** To do **
Word for word, output the data, with none of its pictures.

[Collected data]
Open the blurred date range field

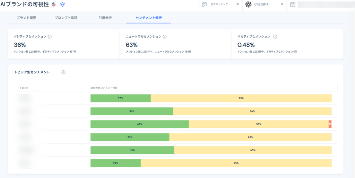pos(326,5)
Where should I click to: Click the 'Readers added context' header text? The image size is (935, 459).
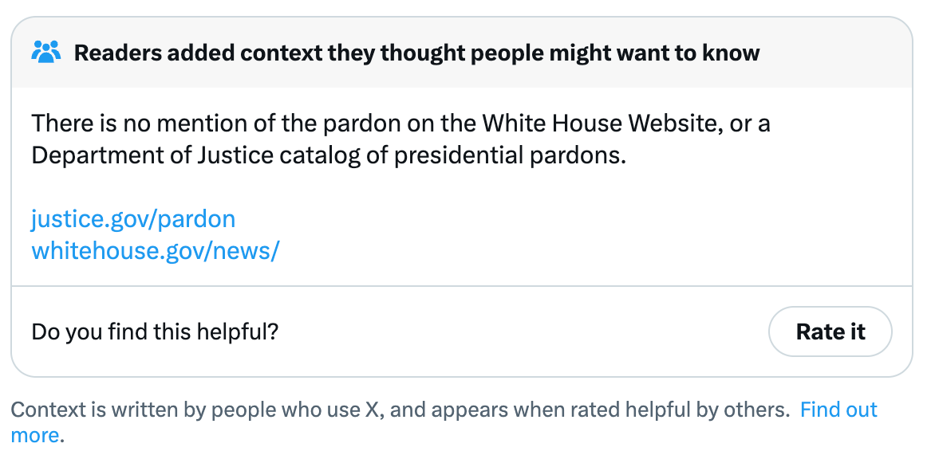239,53
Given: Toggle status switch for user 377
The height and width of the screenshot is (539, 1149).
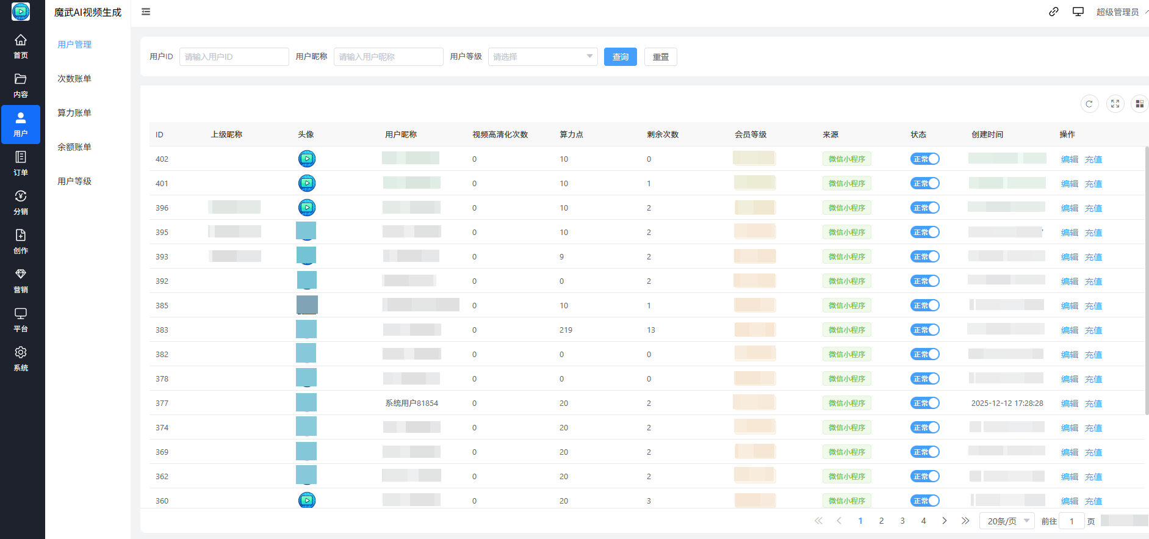Looking at the screenshot, I should (924, 403).
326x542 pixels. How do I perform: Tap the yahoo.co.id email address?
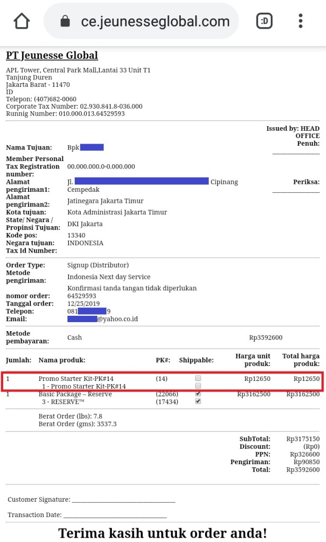103,319
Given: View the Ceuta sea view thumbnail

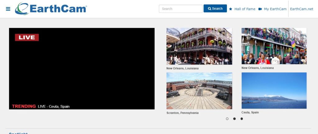Looking at the screenshot, I should (274, 91).
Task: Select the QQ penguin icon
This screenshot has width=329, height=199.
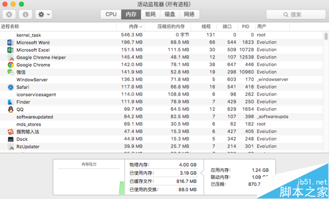Action: point(10,110)
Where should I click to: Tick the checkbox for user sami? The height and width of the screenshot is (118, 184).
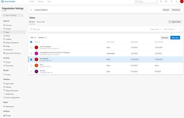31,65
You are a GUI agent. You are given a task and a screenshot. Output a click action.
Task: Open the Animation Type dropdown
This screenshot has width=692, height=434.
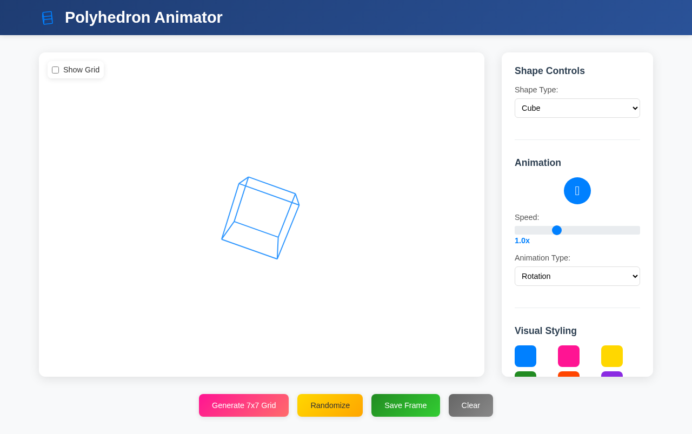[577, 276]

** Answer for this exercise **
Open the blurred date range field

pos(326,5)
Where should I click to: Click the 'Readers added context' header text? The image size is (935, 459).
239,53
Given: Toggle status switch for user 377
The height and width of the screenshot is (539, 1149).
Looking at the screenshot, I should (924, 403).
326x542 pixels. How do I perform: Tap the yahoo.co.id email address?
103,319
Given: View the Ceuta sea view thumbnail

Looking at the screenshot, I should (274, 91).
Task: Select the QQ penguin icon
This screenshot has width=329, height=199.
Action: point(10,110)
Where should I click to: Tick the checkbox for user sami? The height and width of the screenshot is (118, 184).
31,65
You are a GUI agent. You are given a task and a screenshot. Output a click action.
Task: Open the Animation Type dropdown
This screenshot has width=692, height=434.
[577, 276]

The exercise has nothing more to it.